CLARKSVILLE — Terri Purichia was going to retire.
At least the Providence coach thought she was when she and her husband, Jeff, called a family meeting a few years ago.
Purichia was in the midst of guiding the Pioneers to three straight state championships, but was mulling retirement as the eldest of her three daughters — Maggie, Anna and Grace — was about to start high school.
“I said, ‘I’m thinking about possibly retiring because I really would like a chance to be your mom in high school. And I just want to get your opinion on what you guys think about it,’” Purichia recalled saying.
Her oldest daughter, Maggie, was up first.
“Maggie, of course, in Maggie’s sweet personality said, ‘You know mom I would love for you to be my coach, but I understand [if not]. Whatever you think is best. I’ll support you either way,'" Purichia recalled her saying.
Middle daughter Anna had a similar response. But then came the youngest, Grace.
“She’s a little feistier,” Purichia explained. “She said, ‘Let me get this straight. You coached all these teams for all these years, and you’re going to give up on us?’ I looked at my husband and I looked at my kids and I said, ‘Well that’s what this meeting’s about, I just wanted to know your feelings.’ She goes, ‘Well, that just makes me mad!’
"I looked at my husband and I said, ‘OK, point taken. I guess I will continue to be the coach.’”
Fast-forward to this past Saturday. The Pioneers (28-1) won their ninth straight sectional title with Purichia on the bench and all three of her daughters — Maggie, now a senior middle hitter; Anna, a junior outside hitter; and Grace, a freshman defensive specialist/setter — contributing. All four will be back at it Saturday when No. 3 Providence plays in the Class 4A Bloomington North Regional.

▶ _Given request_
Please list each of Terri Purichia's daughters named in the article about the Providence coach, with the school year and position the article gives for her.

▶ _Recorded information_

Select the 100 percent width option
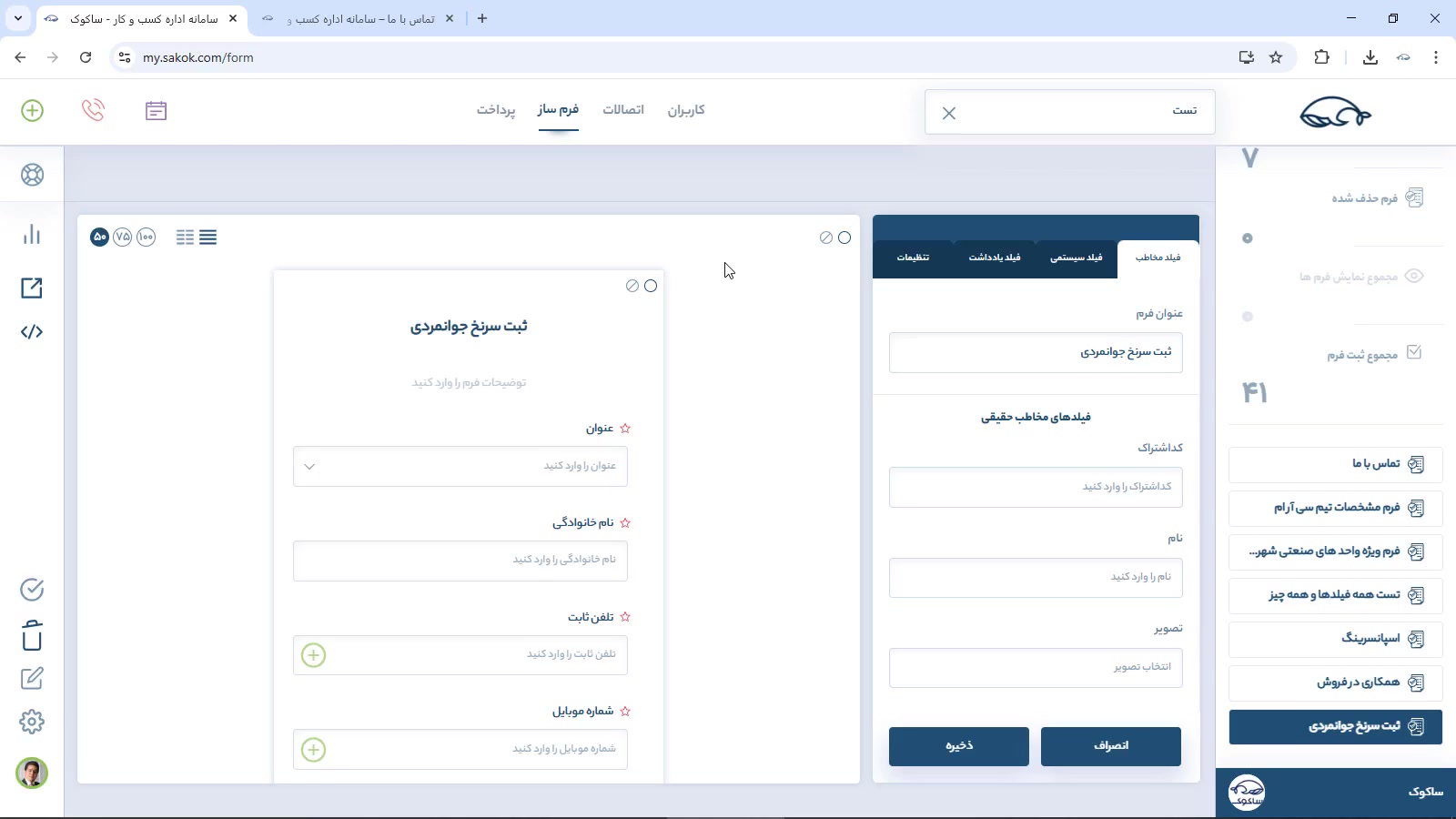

▶ _Written reply_
Maggie: senior, middle hitter
Anna: junior, outside hitter
Grace: freshman, defensive specialist/setter